**What you are asked to do:** Give as output the line that contains "[Бернадетта (19) Австралии] (193, 238)", followed by every remaining line of the entries, unchanged and with nothing added.

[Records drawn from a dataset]
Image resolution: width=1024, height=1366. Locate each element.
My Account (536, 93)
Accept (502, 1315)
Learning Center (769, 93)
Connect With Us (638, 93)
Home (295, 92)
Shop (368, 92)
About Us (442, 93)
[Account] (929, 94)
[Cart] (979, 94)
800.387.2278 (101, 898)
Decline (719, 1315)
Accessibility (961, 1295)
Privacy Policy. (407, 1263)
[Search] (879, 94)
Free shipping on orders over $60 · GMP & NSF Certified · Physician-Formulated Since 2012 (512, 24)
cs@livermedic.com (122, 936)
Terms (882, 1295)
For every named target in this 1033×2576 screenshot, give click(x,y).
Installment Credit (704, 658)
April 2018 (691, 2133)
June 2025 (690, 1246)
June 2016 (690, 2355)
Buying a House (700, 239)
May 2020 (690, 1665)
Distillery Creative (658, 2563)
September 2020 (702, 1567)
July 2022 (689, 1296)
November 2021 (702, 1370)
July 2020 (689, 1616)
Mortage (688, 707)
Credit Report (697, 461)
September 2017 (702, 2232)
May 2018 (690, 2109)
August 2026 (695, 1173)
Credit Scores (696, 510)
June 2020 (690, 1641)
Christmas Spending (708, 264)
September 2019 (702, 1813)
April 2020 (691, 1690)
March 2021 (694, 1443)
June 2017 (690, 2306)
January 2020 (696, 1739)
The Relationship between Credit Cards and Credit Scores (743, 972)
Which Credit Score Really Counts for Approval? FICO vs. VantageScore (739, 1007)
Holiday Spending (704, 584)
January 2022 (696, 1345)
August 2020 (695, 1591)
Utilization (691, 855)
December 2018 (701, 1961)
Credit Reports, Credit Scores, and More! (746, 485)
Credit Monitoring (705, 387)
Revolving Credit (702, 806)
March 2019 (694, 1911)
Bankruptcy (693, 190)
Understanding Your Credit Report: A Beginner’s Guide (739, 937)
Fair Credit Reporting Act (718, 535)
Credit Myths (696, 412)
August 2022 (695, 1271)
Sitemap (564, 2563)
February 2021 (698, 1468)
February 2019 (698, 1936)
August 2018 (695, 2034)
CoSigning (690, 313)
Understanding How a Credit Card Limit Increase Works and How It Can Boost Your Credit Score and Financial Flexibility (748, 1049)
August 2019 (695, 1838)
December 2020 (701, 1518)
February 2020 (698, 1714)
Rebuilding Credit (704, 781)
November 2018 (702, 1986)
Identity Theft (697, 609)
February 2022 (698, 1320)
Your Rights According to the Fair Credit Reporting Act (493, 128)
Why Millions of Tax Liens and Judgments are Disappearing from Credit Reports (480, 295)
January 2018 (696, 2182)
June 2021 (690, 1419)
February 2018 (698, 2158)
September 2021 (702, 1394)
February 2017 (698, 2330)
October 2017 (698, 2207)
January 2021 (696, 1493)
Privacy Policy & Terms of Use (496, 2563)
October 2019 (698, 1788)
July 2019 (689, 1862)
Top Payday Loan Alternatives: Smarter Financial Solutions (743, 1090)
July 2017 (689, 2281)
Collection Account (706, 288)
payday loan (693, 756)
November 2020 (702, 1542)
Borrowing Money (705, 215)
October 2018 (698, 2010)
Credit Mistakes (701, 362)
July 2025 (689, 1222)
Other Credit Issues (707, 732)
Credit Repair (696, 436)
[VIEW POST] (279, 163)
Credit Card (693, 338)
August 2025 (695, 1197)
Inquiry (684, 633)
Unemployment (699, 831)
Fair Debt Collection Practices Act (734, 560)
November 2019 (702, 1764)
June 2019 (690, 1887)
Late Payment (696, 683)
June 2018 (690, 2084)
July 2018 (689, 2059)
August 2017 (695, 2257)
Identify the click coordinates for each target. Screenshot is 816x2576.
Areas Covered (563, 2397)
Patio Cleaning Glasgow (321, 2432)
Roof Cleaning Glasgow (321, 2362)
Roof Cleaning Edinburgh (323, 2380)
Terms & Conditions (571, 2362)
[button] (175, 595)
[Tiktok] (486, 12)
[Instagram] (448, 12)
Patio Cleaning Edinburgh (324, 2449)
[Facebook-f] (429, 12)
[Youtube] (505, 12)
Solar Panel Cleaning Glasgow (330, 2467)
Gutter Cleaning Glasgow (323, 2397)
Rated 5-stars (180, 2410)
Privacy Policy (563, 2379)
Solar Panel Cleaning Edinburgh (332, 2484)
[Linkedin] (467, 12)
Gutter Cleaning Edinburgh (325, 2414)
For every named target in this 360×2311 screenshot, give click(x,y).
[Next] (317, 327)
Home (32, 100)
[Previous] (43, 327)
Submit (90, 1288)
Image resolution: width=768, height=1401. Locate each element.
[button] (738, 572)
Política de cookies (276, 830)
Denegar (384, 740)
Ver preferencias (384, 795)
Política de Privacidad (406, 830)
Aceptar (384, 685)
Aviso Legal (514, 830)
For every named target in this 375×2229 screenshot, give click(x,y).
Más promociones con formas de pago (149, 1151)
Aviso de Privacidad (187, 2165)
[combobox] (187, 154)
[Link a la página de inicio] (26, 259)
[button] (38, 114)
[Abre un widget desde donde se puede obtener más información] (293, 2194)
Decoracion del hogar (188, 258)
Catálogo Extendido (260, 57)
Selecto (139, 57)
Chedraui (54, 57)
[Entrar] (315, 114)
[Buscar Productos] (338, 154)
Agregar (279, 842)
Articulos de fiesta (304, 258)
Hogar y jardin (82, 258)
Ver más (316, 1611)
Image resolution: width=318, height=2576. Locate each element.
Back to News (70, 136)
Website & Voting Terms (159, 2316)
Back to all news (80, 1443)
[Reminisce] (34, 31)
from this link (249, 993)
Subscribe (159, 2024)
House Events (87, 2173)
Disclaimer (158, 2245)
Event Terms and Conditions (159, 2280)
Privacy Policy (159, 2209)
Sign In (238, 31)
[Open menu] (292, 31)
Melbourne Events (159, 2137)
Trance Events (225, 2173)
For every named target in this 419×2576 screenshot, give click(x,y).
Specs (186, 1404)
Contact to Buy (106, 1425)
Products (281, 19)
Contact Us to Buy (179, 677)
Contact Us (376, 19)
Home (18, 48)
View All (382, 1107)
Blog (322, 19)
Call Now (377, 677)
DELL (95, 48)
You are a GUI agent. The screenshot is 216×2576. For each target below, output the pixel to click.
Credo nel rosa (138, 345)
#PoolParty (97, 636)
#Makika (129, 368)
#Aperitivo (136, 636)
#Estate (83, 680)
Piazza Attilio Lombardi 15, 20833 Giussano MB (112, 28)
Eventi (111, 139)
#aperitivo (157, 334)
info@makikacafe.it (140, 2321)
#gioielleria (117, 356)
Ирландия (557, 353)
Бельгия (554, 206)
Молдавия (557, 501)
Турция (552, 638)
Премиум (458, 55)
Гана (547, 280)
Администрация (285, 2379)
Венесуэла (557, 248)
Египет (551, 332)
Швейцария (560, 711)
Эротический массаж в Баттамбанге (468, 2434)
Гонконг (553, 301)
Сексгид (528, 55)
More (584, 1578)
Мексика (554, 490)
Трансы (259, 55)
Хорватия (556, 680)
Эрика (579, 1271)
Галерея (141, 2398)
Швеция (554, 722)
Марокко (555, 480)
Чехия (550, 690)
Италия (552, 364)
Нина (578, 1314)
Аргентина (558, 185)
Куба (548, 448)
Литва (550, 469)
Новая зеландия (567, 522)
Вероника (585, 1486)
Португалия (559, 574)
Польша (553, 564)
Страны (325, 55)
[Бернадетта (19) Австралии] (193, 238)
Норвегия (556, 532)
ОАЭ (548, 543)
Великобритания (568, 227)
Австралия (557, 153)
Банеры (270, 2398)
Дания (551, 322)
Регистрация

**Answer section:**
[Бернадетта (19) Австралии] (193, 238)
Норвегия (556, 532)
ОАЭ (548, 543)
Великобритания (568, 227)
Австралия (557, 153)
Банеры (270, 2398)
Дания (551, 322)
Регистрация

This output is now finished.